David Whiston, an analyst for Morningstar, said the deal “quickly gives Cruise more capital to launch its AV business next year and helps GM’s stock by giving it a tech sector halo.”

It’s the kind of pat on the back GM wasn’t necessarily able to earn by pulling out of unprofitable markets and announcing investments in tech-savvy companies such as Cruise Automation and Strobe Inc. But having articulated a clearer vision of how those tech investments can open up new markets, GM is now the one earning those investments.

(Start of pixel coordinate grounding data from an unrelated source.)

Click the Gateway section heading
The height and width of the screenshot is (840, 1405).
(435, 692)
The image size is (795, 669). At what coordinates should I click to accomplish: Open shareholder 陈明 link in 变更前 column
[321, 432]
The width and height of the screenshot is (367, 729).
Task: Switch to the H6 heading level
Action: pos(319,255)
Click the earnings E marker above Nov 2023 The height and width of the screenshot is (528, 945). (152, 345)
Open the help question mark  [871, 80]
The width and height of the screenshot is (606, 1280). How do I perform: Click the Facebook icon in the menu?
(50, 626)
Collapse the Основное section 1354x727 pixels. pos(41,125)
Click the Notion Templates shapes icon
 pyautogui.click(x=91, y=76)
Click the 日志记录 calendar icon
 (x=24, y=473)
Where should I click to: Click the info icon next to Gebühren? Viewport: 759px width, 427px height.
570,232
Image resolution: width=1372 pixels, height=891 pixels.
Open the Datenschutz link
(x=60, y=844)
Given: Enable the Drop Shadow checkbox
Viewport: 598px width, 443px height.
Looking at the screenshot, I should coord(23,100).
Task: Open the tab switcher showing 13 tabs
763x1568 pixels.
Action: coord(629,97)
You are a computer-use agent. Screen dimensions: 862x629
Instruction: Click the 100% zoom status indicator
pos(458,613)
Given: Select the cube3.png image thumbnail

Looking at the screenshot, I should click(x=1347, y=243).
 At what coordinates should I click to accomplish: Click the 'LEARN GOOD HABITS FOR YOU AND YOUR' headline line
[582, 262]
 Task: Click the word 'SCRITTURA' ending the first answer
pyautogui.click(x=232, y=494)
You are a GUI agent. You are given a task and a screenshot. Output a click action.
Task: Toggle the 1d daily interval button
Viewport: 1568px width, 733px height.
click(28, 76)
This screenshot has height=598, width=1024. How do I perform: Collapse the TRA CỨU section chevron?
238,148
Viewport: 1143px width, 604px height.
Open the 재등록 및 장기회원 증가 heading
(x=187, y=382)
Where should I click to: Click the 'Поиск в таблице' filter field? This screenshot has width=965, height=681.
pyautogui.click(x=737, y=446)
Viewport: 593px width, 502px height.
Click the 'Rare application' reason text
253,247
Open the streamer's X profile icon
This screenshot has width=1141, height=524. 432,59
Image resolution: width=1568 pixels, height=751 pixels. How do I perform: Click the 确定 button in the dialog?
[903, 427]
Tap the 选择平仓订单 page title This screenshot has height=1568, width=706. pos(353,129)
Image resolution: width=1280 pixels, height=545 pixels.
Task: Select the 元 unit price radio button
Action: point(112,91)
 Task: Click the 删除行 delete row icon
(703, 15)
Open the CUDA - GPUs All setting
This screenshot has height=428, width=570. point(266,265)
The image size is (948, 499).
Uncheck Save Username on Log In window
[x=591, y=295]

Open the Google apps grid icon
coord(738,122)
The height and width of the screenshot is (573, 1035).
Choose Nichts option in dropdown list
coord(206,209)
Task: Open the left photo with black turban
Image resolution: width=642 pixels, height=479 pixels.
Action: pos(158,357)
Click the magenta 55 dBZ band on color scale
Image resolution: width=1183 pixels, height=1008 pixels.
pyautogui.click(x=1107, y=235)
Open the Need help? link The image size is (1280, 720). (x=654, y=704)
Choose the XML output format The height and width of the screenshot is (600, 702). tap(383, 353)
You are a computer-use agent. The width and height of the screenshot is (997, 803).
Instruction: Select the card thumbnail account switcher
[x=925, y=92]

Whether that investor interest can be sustained remains to be seen. With each quarterly sales and earnings report, and with each product launch, comes another reminder that GM remains, at its heart, a producer of conventional cars and light trucks and depends for now on sales of pickups and SUVs for its profits, a pattern that once led to a world of trouble.

But the milestones in GM’s emerging businesses are becoming harder to ignore. Part of today’s bullishness comes from GM’s proven ability to mass-produce self-driving vehicles in one of its factories, mated with a plan to launch a driverless taxi fleet in 2019 — using vehicles without manual controls, pending regulatory approval — the first clear road map from any automaker on commercializing driverless technology.

Those plans, in addition to GM’s integration with Cruise Automation, which the automaker purchased in 2016, led SoftBank to come forward with the investment.

“We were blown away by the ability of the Cruise team to integrate quickly, to work through the integrated approach, which we believe is crucial to the success of this business,” said Michael Ronen, managing partner, SoftBank Investment Advisers. “That is, owning both the hardware and the software and being able to iterate them quickly as the technology improves.”